One of the most recent quickie trash orgy’s to spurt out of the Lifetime stable premiered last night and it’s a humdinger of a romp. It’s called INDISCRETION and it stars the lovely Mira Sorvino (MIMIC, HUMAN TRAFFICKING) as Veronica, a put-together therapist and super-hot wife to a tabloid-baiting politico (SAW’s Cary Elwes) who follows her loins into the heart of darkness.

When she encounters a smouldering artist (Christopher Backus, who is Sorvino’s husband in real life) at a friend’s gallery show, innocent flirting turns into punishing sex. Well, not too punishing. Although we get the thrusts and the groping, Lifetime movies, while allowing ample profanity, aren’t cool with doling out the nudity. Which, in a weird way…makes it kinda dirtier!

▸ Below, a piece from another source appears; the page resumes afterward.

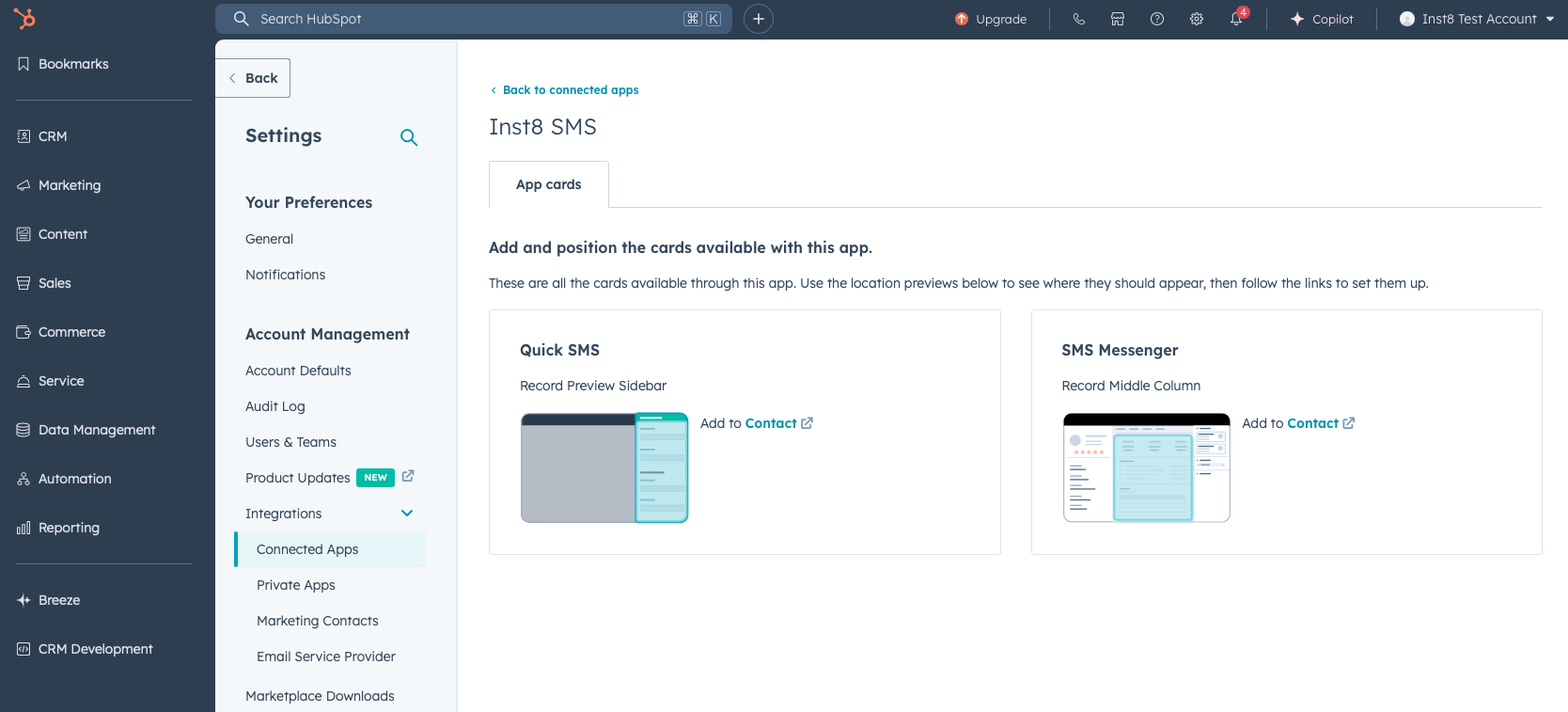Viewport: 1568px width, 712px height.
Task: Open the settings gear icon
Action: [x=1197, y=19]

When Veronica experiences a dose of guilt, she tries to tell her secret lover that their stretch in stretching is done. And then the smitten dude becomes unhinged. Well, more unhinged than he already is. Turns out Backus has a long history with mental illness and when the new object of his affection kicks him to curb he loses his shit.

And so does the movie!

Up until this point, INDISCRETION is a junked up melodrama that recalls 80s rump-pump romps like BEDROOM EYES and RED SHOE DIARIES. But when the crazy comes to call, suddenly co-writer/director John Stewart Muller goes bananas right along with his villain, with operatic lapses in logic, histrionic fits at every turn, bloody violence, bizarre coincidences and eventually murder most foul.

Like many of the best Lifetime flicks, INDISCRETION is geared toward a primarily female audience, flipping roles usually essayed by men and adding a bit of social subtext. But here, I’m not sure what Muller is trying to say. Everything that befalls Veronica and her family are due to her titular transgression and yet she seemingly takes zero responsibility for what goes down (and who goes down). And the big twist at the end is a riotous thing, nonsensical and beyond cartoonish.

Luckily, Sorvino (who won an Oscar for Woody Allen’s MIGHTY APHRODITE and who is the daughter of THE STUFF, GOODFELLAS and CRUISING star Paul Sorvino) is a joy to watch, both in and out of the sweaty couplings she frequently indulges in. A true talent, she makes even the most phantasmagorical moments of the movie anchored in a kind of reality that the rest of the picture refuses to play in.

Ultimately, INDISCRETION is the kind of soaped-up, tawdry and violent crap we love. So might you.

Try to catch it on repeat on the Lifetime network before it skeezes its way to DVD.